DX Firebird 175, very overstable driver for throwing into a heavy, direct headwind
This is only for throwing into a 15 mph headwind and above. Other options are ...
DX Shark 180 new, mid range
DX Shark 180 beat up, mid range
While I recognize is it tough for a beginner to have a "beat up" disc, it may be worth buying one used, or just going and throwing it at a bunch of trees for a day. The used one will fly less-stable giving you some choices. Other options are Roc, Comet, Buzz and MRV.
Wizard 175, putter
Other options include Aviar P&A, Challenger and Banger, although almost any putter besides *insert name here* should be fine.

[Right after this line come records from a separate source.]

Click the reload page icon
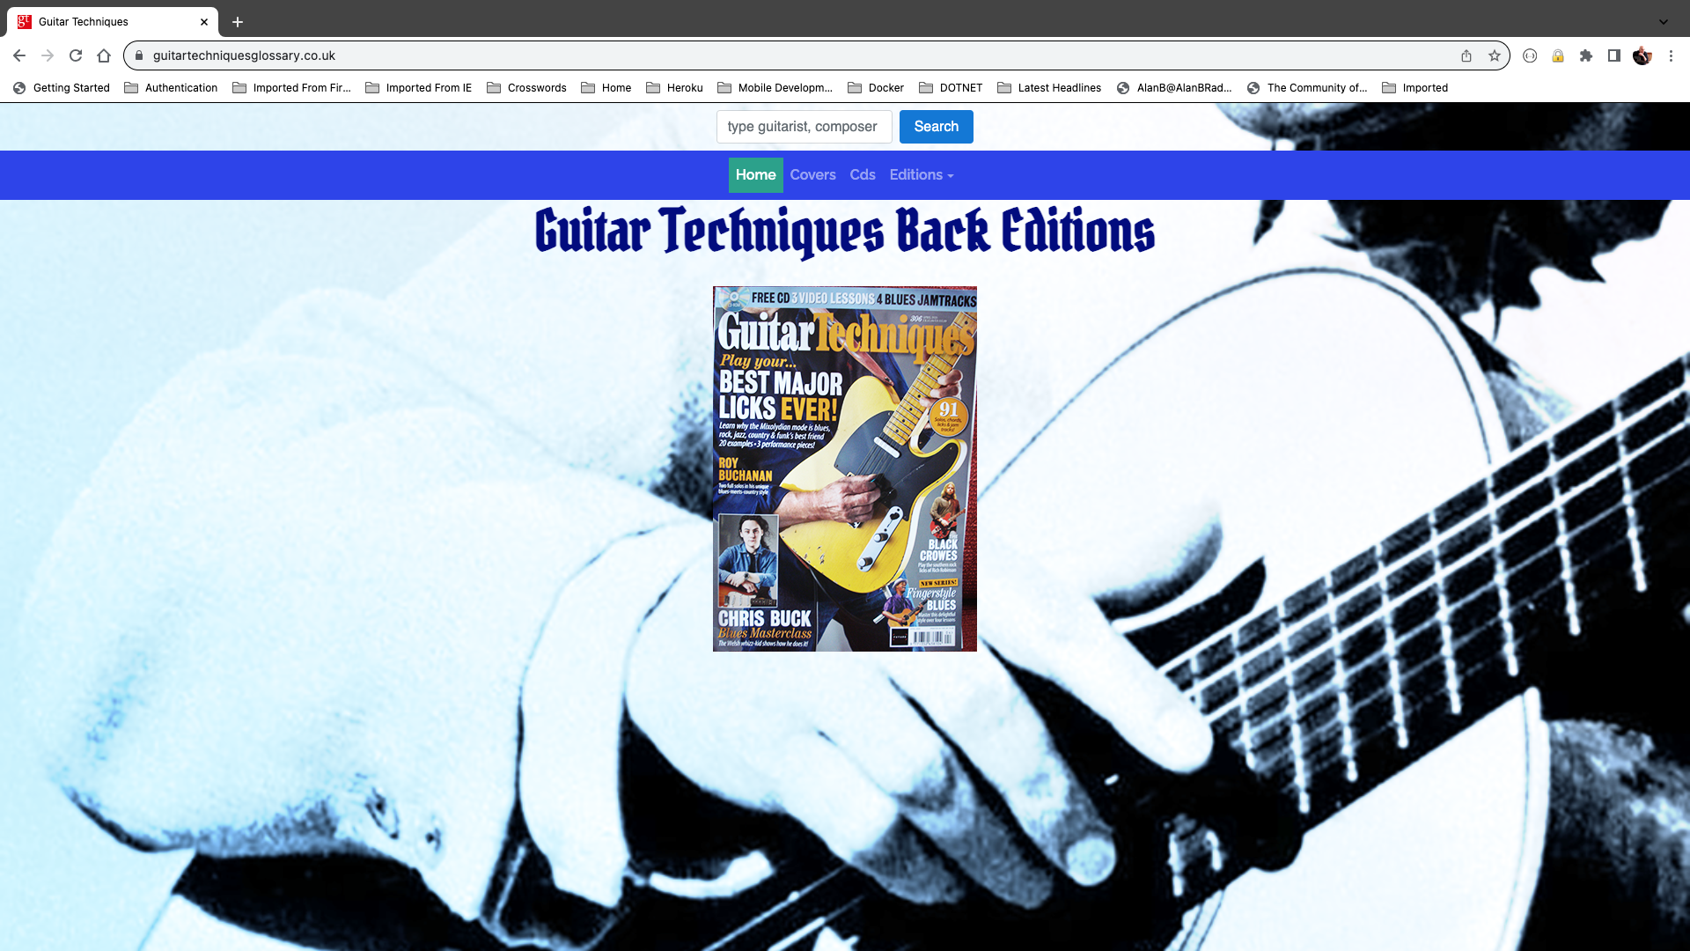Screen dimensions: 1690x951 (x=74, y=55)
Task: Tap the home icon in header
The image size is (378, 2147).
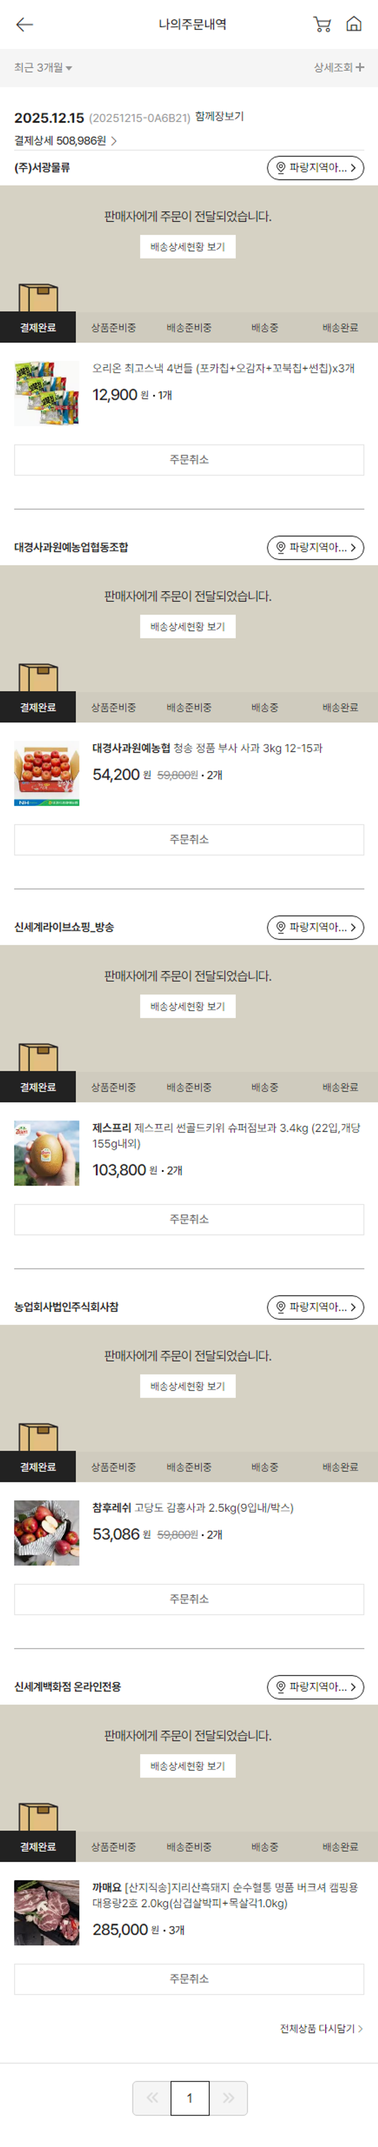Action: (x=354, y=24)
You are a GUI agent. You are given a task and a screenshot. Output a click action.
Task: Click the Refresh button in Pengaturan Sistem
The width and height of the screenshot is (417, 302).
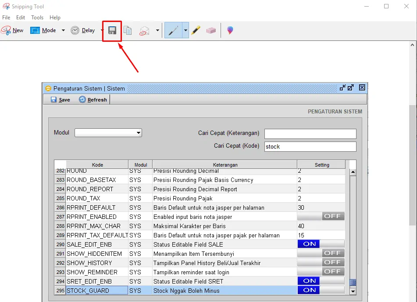tap(93, 100)
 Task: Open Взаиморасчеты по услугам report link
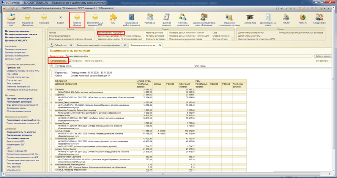110,33
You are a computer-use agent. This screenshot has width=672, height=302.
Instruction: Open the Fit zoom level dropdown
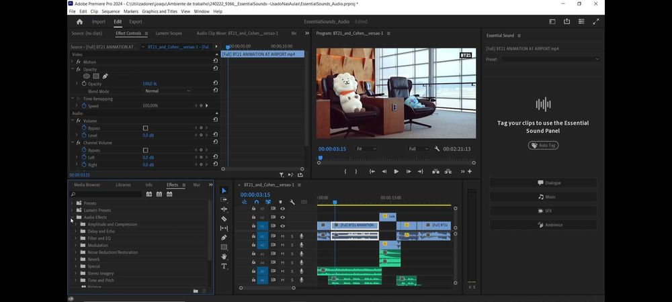tap(366, 149)
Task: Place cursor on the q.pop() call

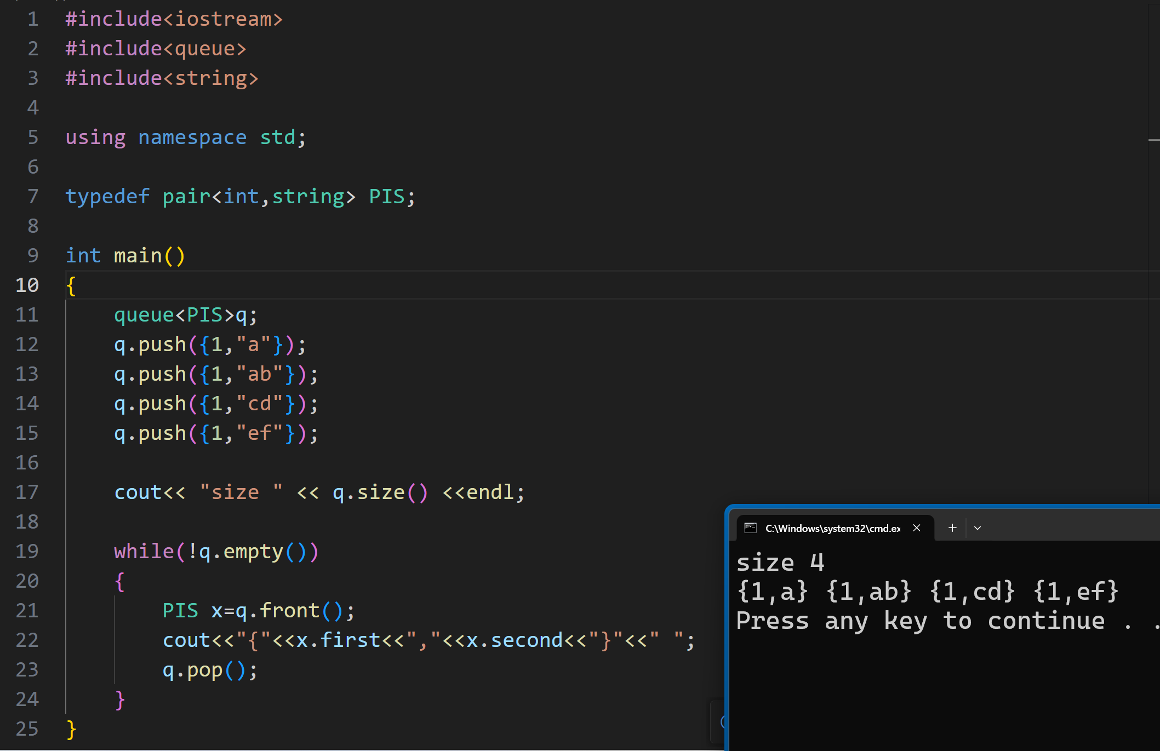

As you progress, you undoubtably want to try new discs. Here are a few recommendations to think about.
The first new disc you may want to experiment with is your fairway driver. You might want to do this when you can consistently throw 300' with the Gazelle. While you may gain a few more feet with another driver before that, you will not improve your overall game. Once you can throw 300', these are the discs I would recommend. They are all more overstable than the Gazelle, with a little more speed and glide. They are *instert list here*. I would still NOT get any champion/star/Z plastic, as they are still too overstable for you right now.
Once you can throw 350' consistently with your new fairway driver, you can consider...
Anyway, you see where I am going with this.
Blake -- I just wanted to thank you for a wonderful resource and your patience in helping people. I know everyone really appreciates it.